Read on to see how they’ve overcome obstacles and how they encourage and mentor young Black founders in tech and beyond.

Kwame Boler is the CEO and co-founder of Spritz, the full-service app for residential cleaners to handle paperwork, stay organized, and earn more.

Q: Tell me about some of the obstacles you’ve faced as a founder. What did you learn about yourself as you confronted them?

A: As a founder, I’ve faced many challenges along the way. One of the biggest obstacles I experienced was when my previous business, neu, had to shut down and pivot to become Spritz. At the time, it was a low point for our team, but we didn’t let it defeat us.

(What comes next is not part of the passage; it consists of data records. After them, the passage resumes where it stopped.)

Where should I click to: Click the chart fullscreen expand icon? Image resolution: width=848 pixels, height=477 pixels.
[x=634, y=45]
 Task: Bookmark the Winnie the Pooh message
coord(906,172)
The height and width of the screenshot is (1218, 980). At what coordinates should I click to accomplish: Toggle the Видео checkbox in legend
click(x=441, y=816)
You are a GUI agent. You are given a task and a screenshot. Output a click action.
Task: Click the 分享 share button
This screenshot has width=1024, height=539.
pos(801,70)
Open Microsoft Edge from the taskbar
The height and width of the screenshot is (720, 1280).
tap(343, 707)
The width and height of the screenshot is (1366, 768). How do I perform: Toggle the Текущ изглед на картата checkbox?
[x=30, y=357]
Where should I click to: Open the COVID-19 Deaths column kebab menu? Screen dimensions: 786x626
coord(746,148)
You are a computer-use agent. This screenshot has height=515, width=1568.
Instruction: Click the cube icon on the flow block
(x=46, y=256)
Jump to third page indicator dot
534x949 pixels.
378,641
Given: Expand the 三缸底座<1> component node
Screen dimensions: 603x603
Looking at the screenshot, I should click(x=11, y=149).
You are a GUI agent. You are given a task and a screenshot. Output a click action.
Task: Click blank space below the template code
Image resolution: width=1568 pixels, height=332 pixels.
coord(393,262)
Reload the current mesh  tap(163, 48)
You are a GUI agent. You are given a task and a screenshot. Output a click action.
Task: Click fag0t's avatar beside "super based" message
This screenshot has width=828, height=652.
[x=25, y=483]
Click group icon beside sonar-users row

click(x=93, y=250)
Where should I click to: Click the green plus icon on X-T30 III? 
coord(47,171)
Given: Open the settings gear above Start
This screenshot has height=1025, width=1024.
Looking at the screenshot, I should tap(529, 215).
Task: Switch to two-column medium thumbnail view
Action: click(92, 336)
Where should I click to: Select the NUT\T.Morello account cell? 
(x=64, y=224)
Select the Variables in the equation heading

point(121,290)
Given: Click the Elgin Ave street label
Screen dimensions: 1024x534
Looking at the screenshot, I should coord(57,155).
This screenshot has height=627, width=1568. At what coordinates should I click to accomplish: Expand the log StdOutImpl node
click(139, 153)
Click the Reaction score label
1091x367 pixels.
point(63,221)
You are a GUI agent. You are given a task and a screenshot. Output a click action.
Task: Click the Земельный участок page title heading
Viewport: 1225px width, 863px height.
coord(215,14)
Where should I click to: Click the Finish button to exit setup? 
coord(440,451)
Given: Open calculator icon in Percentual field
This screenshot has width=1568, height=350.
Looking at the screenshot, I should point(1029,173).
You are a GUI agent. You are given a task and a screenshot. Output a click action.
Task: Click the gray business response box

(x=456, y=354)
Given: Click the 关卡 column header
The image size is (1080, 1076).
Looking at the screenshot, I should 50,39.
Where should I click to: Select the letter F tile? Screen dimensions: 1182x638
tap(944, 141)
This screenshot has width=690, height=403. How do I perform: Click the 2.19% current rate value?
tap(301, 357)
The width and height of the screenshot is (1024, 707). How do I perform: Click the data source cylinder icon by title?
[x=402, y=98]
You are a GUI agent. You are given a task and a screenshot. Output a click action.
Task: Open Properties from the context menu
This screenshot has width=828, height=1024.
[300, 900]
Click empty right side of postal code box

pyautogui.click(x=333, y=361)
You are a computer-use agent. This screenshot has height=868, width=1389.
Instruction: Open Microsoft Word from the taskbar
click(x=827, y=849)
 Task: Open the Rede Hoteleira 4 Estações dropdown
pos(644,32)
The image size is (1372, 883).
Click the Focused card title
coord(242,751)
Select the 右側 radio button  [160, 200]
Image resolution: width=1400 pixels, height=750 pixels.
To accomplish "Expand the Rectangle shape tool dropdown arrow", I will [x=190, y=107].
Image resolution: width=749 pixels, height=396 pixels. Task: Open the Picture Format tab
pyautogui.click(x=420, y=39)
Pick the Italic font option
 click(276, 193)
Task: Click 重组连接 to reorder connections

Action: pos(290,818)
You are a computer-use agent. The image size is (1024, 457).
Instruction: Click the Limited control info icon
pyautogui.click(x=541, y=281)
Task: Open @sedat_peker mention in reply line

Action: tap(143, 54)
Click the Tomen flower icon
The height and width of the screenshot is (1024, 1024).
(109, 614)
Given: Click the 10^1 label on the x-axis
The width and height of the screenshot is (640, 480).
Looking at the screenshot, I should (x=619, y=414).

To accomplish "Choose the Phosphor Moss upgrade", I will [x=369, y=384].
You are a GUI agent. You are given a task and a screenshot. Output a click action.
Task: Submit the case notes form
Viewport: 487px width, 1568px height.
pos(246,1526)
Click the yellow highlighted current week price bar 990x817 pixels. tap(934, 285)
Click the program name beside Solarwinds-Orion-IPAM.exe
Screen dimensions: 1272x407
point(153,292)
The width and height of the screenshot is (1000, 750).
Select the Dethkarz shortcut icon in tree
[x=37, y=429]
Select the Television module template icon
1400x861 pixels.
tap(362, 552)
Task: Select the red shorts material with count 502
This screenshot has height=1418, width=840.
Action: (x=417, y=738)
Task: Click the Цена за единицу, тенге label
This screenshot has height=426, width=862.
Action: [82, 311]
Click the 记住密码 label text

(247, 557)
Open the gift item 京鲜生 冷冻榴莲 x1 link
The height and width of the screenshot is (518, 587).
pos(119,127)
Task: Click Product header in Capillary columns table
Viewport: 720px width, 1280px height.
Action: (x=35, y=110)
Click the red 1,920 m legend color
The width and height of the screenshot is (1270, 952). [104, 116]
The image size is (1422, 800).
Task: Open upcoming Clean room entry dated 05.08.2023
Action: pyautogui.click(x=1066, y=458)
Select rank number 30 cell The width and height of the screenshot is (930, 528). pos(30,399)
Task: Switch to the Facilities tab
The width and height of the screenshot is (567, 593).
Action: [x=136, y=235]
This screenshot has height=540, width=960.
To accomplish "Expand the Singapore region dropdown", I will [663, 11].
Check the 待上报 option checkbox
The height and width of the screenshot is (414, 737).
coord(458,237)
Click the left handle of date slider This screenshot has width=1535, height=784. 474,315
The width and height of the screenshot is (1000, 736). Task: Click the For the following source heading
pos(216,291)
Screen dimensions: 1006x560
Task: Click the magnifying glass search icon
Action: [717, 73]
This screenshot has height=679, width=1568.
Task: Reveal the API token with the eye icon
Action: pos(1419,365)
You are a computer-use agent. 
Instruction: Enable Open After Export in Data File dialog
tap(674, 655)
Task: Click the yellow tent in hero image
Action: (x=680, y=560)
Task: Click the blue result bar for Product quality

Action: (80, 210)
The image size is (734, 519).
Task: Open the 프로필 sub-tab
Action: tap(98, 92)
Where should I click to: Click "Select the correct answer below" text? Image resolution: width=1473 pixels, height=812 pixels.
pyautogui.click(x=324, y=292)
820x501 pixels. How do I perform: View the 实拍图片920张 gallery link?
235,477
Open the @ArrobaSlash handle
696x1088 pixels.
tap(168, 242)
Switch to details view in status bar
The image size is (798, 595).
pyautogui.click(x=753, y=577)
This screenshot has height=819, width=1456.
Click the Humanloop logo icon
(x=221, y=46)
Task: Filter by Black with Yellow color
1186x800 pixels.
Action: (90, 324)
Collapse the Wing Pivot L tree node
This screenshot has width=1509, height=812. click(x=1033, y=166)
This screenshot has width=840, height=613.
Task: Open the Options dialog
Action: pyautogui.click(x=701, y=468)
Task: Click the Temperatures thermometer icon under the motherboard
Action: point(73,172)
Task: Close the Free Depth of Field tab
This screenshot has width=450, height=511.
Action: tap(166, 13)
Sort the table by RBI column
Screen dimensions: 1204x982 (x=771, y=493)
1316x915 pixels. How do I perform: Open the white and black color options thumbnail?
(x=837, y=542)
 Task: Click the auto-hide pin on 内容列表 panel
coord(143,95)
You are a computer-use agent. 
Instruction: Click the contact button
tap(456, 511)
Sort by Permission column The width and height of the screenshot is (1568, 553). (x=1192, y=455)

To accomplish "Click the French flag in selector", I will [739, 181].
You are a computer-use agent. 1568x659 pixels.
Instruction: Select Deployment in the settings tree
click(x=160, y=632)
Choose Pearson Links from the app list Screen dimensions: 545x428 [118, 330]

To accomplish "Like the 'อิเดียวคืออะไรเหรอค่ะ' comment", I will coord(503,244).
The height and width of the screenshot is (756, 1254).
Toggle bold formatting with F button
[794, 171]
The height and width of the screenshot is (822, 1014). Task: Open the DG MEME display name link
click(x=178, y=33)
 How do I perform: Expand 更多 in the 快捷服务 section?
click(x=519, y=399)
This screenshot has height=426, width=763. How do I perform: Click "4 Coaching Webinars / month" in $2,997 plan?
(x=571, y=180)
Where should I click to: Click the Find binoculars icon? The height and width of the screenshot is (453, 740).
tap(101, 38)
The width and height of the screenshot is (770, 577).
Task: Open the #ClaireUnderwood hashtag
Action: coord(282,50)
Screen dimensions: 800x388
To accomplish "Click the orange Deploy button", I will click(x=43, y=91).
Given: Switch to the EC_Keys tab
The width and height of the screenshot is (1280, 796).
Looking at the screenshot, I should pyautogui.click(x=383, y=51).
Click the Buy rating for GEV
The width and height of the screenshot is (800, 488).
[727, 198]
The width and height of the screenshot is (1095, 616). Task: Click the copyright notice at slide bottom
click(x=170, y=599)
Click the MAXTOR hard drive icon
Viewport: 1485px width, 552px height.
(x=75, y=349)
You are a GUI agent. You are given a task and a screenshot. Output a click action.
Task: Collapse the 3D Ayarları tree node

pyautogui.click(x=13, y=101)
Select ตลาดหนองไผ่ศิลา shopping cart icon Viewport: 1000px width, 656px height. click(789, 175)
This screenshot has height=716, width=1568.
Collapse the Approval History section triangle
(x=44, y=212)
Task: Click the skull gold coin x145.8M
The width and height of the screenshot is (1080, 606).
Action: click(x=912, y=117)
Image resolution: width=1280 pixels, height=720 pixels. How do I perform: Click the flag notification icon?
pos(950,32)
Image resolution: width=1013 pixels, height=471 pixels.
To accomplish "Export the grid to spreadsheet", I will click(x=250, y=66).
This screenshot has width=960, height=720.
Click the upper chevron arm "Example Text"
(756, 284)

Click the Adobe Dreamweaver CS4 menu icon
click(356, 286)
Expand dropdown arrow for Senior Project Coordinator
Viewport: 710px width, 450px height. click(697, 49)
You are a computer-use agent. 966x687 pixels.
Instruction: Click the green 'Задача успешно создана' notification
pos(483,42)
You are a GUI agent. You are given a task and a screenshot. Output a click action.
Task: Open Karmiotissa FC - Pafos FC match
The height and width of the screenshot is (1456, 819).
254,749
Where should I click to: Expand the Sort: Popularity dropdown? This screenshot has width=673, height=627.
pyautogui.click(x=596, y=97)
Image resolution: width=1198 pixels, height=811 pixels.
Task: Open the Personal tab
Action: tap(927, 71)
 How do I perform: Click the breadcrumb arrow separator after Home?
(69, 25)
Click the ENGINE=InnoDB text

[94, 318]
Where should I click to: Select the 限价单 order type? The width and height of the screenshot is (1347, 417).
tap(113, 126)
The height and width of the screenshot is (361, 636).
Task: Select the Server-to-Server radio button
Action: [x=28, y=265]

We started neu with just $3,000 of funding from friends, and by the end of 2019, we bootstrapped the business to generate nearly $400,000 in gross merchandise value (GMV) in just one city. In 2020, our goal was to close our first round of venture capital while participating in the Techstars accelerator and expand to other markets. But, unfortunately, when the travel industry took a nosedive from the pandemic, our plans had to change. However, we saw this as an opportunity to clear our technical debt, and after making the tough decision to furlough our operations team, we continued building and increasing our product-market fit by including personal protection equipment (PPE) in our service offerings. Despite the circumstances, we successfully closed our first round of venture capital that year. We were now on our way to scale, and by the end of 2021, we had doubled our lifetime GMV to nearly $900,000 in sales and expanded into our 2nd market.

However, while raising our next venture round, our most significant challenge came when our lead investor failed to wire funds at the last minute despite several reassurances and a binding commitment.

Consequently, we had to lay off 90% of our team and reevaluate our plan. It was a tough time, but in 2022, we eventually pivoted to Spritz, a SaaS platform that simplifies the complexity of managing the back office for residential cleaners. We spent most of last year doing customer discovery and market research, and by October, we were pleasantly surprised to see nearly 4,000 people had signed up for our waitlist in anticipation of our product launch. Despite our hardships, I am incredibly grateful for the team that helped us get to where we are today.

These experiences taught me that sometimes, the hardest problems could be blessings in disguise.

Q: What advice do you have for young founders who want to start their own company?

A: For those ready to embark on the exciting journey of starting your own company, here are the top 5 lessons I’ve learned along the way:

Despite the challenges, bear markets can be the best time to build a company.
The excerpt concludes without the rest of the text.